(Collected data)

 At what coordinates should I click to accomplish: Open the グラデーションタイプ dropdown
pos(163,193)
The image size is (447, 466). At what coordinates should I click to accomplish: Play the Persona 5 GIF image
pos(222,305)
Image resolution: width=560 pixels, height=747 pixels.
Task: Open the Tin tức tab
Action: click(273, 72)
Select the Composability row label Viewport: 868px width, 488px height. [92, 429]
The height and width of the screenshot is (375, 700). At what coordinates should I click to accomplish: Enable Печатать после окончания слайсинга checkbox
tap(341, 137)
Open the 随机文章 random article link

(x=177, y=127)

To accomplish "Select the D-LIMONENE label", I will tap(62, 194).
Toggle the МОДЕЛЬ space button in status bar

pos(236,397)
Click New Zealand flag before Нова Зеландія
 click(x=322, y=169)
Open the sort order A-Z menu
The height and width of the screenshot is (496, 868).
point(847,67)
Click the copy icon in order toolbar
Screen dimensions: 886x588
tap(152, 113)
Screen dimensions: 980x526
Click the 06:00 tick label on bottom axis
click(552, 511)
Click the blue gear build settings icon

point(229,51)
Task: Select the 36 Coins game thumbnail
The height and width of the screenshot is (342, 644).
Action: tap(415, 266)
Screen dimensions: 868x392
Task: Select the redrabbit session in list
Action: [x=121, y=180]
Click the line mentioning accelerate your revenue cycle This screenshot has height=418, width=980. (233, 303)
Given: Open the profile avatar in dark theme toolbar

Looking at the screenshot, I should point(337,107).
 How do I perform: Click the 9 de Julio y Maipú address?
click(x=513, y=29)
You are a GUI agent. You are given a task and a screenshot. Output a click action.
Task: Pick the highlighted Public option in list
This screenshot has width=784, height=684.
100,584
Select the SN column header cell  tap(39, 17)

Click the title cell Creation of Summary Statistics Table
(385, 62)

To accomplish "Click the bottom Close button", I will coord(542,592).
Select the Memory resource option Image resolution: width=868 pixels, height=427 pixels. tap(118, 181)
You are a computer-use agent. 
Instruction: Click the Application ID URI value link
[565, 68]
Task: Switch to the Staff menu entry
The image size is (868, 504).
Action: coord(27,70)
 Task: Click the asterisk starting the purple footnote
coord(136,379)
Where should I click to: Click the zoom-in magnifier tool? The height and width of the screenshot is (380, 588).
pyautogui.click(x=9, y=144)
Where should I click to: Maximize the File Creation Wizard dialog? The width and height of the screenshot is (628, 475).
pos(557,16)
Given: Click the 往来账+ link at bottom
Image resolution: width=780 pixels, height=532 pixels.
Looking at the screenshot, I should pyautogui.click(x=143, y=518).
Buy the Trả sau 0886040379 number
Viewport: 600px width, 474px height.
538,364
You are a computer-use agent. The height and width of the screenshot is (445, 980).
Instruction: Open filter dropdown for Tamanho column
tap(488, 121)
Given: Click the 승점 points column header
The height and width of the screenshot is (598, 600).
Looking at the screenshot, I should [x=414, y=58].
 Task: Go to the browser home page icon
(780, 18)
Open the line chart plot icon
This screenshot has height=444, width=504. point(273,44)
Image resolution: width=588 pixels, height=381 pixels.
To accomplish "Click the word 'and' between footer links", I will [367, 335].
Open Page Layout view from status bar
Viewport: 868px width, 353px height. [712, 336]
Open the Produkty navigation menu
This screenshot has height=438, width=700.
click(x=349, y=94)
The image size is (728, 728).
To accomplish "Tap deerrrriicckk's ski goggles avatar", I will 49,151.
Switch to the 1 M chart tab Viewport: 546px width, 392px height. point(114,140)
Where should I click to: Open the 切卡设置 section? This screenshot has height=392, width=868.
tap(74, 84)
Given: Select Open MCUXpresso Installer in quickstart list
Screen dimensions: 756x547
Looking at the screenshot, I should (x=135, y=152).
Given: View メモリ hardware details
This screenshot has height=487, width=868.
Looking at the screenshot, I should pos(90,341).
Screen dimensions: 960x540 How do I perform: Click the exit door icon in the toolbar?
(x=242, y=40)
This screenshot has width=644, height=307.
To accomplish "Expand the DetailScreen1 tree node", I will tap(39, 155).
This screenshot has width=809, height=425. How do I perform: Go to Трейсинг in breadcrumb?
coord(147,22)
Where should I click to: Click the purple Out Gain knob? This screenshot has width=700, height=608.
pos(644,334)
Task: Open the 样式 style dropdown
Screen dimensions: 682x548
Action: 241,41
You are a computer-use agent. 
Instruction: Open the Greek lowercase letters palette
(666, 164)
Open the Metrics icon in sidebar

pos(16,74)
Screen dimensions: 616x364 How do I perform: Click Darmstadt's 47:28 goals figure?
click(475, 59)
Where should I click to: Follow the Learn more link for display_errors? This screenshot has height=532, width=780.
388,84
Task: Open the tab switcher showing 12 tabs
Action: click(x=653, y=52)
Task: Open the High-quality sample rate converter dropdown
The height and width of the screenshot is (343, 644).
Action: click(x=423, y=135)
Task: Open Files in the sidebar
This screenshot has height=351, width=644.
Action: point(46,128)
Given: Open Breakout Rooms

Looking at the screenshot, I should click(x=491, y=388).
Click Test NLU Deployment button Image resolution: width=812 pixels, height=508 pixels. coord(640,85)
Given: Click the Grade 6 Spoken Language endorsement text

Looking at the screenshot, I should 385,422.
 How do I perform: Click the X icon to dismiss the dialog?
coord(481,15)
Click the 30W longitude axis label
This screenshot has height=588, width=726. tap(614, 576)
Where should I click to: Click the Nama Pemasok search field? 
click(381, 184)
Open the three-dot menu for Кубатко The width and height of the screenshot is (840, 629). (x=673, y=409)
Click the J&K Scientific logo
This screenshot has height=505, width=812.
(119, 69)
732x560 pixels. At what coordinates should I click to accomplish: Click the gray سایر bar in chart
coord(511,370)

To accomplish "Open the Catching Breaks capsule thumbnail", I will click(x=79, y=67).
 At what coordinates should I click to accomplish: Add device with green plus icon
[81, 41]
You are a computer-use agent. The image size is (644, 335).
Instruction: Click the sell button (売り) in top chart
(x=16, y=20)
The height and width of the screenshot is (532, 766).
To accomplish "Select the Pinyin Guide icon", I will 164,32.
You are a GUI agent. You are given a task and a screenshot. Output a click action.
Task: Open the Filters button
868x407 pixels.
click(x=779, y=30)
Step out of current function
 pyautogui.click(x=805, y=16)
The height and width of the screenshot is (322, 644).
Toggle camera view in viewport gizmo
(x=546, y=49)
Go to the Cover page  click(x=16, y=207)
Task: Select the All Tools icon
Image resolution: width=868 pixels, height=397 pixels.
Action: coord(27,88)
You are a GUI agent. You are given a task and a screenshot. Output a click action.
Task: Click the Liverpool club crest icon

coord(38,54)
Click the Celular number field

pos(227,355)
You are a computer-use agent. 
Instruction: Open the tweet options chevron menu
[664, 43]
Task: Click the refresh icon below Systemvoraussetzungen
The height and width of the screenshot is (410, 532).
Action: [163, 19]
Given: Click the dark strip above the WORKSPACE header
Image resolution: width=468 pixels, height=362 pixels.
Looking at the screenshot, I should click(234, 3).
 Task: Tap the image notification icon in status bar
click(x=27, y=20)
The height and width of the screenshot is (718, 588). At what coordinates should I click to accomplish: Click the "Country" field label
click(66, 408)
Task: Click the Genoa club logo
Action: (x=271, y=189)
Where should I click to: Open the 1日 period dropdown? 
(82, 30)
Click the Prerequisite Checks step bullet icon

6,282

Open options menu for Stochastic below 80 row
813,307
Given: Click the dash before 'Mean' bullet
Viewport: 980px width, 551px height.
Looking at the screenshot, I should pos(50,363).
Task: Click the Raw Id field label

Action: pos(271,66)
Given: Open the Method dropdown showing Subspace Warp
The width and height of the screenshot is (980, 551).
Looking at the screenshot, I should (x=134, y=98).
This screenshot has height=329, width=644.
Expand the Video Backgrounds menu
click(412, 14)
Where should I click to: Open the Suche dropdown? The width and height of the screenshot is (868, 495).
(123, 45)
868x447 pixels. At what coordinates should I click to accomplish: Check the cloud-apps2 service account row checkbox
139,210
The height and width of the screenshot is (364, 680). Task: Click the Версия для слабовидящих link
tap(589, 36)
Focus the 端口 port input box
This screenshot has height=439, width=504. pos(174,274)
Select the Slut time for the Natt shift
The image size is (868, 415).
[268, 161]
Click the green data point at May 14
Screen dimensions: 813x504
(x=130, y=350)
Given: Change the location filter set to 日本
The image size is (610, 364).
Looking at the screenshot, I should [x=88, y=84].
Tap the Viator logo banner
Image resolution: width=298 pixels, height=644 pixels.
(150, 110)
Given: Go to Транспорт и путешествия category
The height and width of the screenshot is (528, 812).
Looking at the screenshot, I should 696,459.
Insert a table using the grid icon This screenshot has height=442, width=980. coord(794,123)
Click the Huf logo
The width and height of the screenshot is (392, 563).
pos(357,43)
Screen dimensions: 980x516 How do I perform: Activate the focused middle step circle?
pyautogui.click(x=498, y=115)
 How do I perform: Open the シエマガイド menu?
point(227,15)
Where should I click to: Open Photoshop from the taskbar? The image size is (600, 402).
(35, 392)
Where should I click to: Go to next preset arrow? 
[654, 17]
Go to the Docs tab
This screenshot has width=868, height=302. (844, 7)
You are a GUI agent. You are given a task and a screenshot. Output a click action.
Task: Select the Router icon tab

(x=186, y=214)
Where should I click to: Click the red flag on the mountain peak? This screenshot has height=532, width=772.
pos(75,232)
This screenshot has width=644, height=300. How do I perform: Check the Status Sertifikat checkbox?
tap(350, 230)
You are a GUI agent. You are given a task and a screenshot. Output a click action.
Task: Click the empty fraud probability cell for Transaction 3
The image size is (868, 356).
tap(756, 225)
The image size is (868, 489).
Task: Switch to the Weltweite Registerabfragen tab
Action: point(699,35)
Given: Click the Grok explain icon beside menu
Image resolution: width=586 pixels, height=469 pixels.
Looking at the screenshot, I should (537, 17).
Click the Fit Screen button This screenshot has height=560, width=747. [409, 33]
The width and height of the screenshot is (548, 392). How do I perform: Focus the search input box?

→ **Exercise**:
Filter the entries by the string "header" and copy each matching line.

→ **Exercise answer**:
Select the SN column header cell  tap(39, 17)
Given: Click the 승점 points column header
Given: Click the dark strip above the WORKSPACE header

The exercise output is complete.